[39] Much light has lately been thrown on the popular poetry of Italy; and it appears that contemporary improvisatori trust more to their richly stocked memories and to their power of recombination than to original or novel inspiration. It is in Sicily that the vein of truly creative lyric utterance is said to flow most freely and most copiously at the present time.

[40] 'Remember me, fair one, to the scrivener. I do not know him or who he is, but he seems to me a sovereign poet, so cunning is he in his use of verse.'

While I am writing thus about the production and dissemination of these love-songs, I cannot help remembering three days and nights which I once spent at sea between Genoa and Palermo, in the company of some conscripts who were going to join their regiment in Sicily. They were lads from the Milanese and Liguria, and they spent a great portion of their time in composing and singing poetry. One of them had a fine baritone voice; and when the sun had set, his comrades gathered round him and begged him to sing to them 'Con quella patetica tua voce.' Then followed hours of singing, the low monotonous melodies of his ditties harmonising wonderfully with the tranquillity of night, so clear and calm that the sky and all its stars were mirrored on the sea, through which we moved as if in a dream. Sometimes the songs provoked conversation, which, as is usual in Italy, turned mostly upon 'le bellezze delle donne.' I remember that once an animated discussion about the relative merits of blondes and brunettes nearly ended in a quarrel, when the youngest of the whole band, a boy of about seventeen, put a stop to the dispute by theatrically raising his eyes and arms to heaven and crying, 'Tu sei innamorato d' una grande Diana cacciatrice nera, ed io d' una bella Venere bionda.' Though they were but village lads, they supported their several opinions with arguments not unworthy of Firenzuola, and showed the greatest delicacy of feeling in the treatment of a subject which could scarcely have failed to reveal any latent coarseness.
######
■ DIRECTIONS
A) Answer these questions using the passage on Italian popular poetry, one line per answer:
(i) Where is the vein of truly creative lyric utterance said to flow most freely at the present time?
(ii) Between which two cities was the sea voyage?
(iii) About how old was the youngest of the band?
B) Transcribe everything in the passage on Italian popular poetry from "[39] Much light" down to "the present time.", keeping every word and mark unchanged.
######
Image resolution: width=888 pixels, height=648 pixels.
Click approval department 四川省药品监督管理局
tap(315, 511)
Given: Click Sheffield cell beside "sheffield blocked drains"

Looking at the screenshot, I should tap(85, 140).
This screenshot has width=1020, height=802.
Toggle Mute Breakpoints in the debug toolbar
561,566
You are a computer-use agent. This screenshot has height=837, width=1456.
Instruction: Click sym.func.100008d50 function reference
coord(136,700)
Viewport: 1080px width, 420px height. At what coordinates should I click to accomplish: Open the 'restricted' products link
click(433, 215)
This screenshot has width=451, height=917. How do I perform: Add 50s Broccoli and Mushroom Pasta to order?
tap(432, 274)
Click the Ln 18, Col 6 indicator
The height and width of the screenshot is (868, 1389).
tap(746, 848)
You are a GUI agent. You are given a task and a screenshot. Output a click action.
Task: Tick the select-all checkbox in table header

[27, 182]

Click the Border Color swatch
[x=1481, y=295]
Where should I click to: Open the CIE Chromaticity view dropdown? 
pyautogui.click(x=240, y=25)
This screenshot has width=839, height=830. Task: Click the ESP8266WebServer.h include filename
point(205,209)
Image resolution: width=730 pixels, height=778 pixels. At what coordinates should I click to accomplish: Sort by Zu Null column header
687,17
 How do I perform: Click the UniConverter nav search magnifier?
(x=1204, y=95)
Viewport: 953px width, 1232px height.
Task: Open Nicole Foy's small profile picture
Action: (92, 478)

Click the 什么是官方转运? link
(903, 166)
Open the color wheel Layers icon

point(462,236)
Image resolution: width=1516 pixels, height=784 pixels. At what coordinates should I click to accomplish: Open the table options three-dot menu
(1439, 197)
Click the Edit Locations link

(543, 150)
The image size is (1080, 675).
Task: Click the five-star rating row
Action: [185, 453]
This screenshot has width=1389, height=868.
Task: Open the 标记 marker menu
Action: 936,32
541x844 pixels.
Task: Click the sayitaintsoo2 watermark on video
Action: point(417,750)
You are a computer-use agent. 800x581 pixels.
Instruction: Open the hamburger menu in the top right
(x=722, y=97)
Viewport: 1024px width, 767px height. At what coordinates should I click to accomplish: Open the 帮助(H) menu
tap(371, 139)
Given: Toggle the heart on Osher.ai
######
■ WRITTEN ANSWERS
A)
(i) Sicily
(ii) Genoa and Palermo
(iii) About seventeen

B)
[39] Much light has lately been thrown on the popular poetry of Italy; and it appears that contemporary improvisatori trust more to their richly stocked memories and to their power of recombination than to original or novel inspiration. It is in Sicily that the vein of truly creative lyric utterance is said to flow most freely and most copiously at the present time.